In February 2014, weighing at about 220, I started the keto diet. Admittedly, I have strong willpower, and I realized I was doing it wrong. Rather than staying at around 20 net carbs (total carbs minus fiber if you were curious), I did under 20 total for about two or three weeks. The most freaked out I was when I went to work, are breakfast, lunch and snacks without any single pain. I couldn't remember the last time I wasn't in daily pain.
I stuck with the diet with only a few, drinking related hiccups since losing that much weight will kill your alcohol tolerance. In May after a full three months, I hit 178. I had a beach trip, and for the first time, I wasn't trying to figure out a way to wear shirts on the beach and in the pool.
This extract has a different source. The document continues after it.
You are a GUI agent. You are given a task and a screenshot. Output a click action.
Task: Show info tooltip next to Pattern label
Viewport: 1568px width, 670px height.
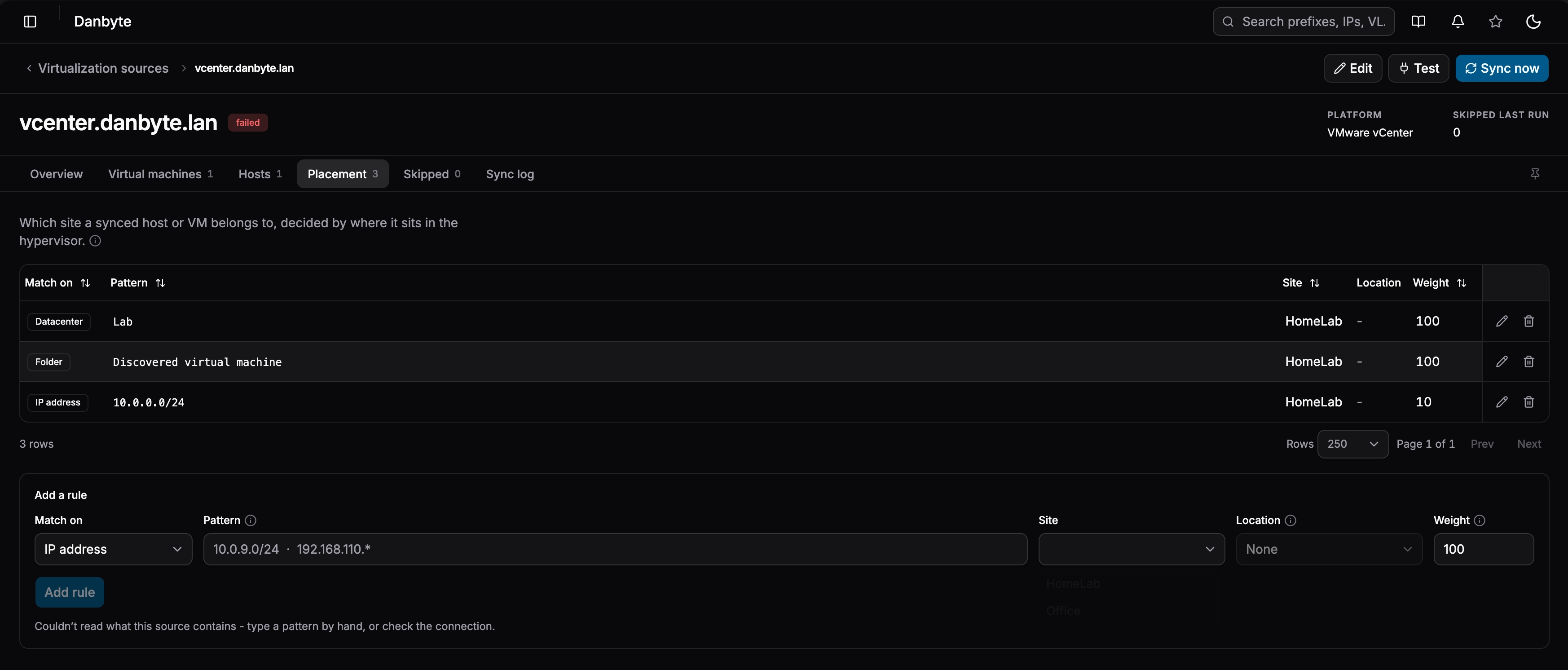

That was two years ago. I hit 159 at some point, but after a month of trips and such, I am at 171 and not currently dieting. I am partially sick a lot of the time, thanks to carbs.
The point of this long story (sorry) is anyone can change if you want to. I made excuses for years. I would allow any discomfort because I was "starving myself" when I was just eating A LOT less calories than I was used to.
It can be done, and the higher quality of life is worth it. I appreciate this guy doing what I couldn't and taking responsibility for his weight. I was also in that healthy at any weight mentality, and it is insidious. I was "in shape" in I could run and workout without issues, but now, I am even better.